Khuda Ke Liye speaks boldly, trutfhully, and seamlessly weaves multiple themes faced by both Muslims and non-Muslims. It tells the story of not only its three main characters, but uses each character in the film to drive important messages. From the Muslim community in England who pressure Miriam’s father to “keep her in check”, to the judge in Pakistan who prays five times a day but can’t help the creatures of the Creator to whom he prays, to misinformed and poorly trained government agents – Khuda Ke Liye is a moving must-see film. Every plot twist and turn, every account can be traced back to a real-life boundary-transcending problems.

The film also boasts a beautiful soundtrack, with one song in particular merging Easterns and Western sounds.  Parts of the film are spoken in Urdu or Pashto, but subtitles should be available in most cases.  Khuda Ke Liya can be Netflixed or watched on YouTube, though the quality is terrible online and only hinders the experience the film strives to successfullly offer.
 
Why We Review Films:

Films are modern day art forms. They can tell a story and reach a wider audience far more easily than any other medium out there. When done right, films can be powerful vessels for social change.
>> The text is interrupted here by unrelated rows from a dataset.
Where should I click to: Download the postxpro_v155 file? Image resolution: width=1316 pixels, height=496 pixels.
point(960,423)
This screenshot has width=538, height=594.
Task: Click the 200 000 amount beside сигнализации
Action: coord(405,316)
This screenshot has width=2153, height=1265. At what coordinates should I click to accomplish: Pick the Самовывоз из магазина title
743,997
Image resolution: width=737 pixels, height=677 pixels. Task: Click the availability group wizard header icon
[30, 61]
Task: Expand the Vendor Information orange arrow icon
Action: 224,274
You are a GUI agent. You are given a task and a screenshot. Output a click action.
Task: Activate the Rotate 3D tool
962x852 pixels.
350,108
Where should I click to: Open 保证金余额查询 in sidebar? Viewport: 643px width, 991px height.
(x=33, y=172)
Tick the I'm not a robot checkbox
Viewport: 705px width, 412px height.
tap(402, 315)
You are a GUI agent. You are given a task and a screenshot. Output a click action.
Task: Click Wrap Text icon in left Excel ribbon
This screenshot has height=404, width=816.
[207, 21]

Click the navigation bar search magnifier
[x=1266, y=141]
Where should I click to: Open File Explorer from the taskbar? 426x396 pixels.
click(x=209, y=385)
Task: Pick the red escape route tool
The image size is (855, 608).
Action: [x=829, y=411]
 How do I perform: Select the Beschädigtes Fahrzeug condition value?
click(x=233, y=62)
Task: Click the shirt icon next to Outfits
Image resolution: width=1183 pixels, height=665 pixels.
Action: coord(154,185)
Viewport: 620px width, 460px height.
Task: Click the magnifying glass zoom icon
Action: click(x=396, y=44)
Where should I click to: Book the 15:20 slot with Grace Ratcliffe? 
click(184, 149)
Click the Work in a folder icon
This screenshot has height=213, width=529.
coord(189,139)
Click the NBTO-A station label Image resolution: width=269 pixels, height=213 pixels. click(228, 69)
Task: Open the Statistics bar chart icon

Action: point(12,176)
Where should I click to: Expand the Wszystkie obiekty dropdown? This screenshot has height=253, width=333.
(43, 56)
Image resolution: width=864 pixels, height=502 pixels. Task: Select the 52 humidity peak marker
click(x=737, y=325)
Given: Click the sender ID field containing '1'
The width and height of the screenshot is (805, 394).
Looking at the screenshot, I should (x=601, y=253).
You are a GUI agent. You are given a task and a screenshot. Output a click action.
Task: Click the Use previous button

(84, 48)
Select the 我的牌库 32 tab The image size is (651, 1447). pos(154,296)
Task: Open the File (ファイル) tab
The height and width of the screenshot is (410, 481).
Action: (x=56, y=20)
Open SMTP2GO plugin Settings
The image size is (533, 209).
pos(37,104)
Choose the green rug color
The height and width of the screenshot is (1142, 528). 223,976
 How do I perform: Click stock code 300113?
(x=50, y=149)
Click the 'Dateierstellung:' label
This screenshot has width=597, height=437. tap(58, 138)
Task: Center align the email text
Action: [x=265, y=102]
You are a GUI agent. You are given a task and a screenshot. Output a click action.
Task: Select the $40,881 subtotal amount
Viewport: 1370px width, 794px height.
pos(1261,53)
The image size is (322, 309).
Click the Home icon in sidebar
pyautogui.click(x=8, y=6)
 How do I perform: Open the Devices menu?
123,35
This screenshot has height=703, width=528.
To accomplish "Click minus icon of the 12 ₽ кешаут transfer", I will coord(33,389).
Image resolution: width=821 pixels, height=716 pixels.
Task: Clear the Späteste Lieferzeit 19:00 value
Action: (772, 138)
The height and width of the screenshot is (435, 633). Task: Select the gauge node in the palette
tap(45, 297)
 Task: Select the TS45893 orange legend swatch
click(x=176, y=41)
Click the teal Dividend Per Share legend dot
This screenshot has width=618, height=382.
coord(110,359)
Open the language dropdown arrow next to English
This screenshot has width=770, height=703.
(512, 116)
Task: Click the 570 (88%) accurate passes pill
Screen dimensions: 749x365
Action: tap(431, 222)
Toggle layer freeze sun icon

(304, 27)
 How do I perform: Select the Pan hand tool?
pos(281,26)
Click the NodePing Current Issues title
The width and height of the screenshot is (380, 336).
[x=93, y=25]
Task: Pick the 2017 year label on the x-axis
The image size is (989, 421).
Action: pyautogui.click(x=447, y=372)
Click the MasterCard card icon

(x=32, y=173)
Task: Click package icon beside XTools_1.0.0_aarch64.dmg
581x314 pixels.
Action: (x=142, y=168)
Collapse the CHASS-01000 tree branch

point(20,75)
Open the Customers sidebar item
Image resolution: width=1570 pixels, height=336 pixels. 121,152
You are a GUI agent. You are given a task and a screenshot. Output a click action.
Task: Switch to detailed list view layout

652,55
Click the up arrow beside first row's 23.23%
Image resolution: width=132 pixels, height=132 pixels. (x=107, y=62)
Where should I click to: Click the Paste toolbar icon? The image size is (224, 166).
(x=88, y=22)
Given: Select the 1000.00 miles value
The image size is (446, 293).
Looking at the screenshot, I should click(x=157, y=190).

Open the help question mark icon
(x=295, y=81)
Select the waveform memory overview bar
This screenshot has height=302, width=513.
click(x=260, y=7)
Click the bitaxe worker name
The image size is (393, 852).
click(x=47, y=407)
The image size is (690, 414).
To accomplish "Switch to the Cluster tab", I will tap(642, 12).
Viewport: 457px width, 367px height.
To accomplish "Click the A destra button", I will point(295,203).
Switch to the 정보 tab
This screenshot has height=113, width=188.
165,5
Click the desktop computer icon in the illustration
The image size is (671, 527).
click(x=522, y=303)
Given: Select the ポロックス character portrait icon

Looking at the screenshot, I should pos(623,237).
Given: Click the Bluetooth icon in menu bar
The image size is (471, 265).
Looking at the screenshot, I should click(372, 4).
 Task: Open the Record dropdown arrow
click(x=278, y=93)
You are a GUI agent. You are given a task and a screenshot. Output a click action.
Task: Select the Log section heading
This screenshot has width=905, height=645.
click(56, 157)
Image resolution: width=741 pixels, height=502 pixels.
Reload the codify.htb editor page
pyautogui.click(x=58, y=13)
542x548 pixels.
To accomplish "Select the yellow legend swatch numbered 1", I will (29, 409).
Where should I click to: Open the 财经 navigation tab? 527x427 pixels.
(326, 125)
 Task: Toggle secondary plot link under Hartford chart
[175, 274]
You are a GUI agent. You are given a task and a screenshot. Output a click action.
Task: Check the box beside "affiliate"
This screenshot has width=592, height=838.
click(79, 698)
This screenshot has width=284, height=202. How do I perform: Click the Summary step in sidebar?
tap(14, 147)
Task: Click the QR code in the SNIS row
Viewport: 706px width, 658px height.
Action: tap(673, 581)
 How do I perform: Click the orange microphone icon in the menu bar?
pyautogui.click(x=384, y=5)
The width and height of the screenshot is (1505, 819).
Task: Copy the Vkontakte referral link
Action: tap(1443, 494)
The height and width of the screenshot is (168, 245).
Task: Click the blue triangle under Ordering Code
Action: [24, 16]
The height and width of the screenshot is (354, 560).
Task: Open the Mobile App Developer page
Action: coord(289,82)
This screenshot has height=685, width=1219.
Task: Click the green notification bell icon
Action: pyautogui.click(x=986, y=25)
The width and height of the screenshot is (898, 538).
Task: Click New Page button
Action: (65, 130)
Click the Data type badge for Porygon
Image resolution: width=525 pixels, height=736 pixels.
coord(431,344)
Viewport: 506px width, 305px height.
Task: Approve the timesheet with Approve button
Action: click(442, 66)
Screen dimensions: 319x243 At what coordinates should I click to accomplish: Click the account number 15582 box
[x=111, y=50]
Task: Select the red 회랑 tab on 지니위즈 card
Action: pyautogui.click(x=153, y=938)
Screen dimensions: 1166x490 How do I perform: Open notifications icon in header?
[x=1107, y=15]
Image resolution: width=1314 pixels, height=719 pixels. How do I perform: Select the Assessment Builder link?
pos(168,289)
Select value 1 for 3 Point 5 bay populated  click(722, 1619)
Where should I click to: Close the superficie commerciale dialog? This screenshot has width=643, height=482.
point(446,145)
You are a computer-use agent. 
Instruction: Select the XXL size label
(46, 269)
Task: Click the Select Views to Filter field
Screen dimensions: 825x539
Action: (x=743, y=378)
Qudosi Chronicles works to bring the right films to your attention. Khuda Ke Liye is an example of that – a little known film that breaks more barriers in its 100 odd minutes than most scholars, lawmakers, activists and religious type will ever be abel to do. It relays a powerful message that cannot be ignored and can reach millions of diversely-minded people in a short amount of time.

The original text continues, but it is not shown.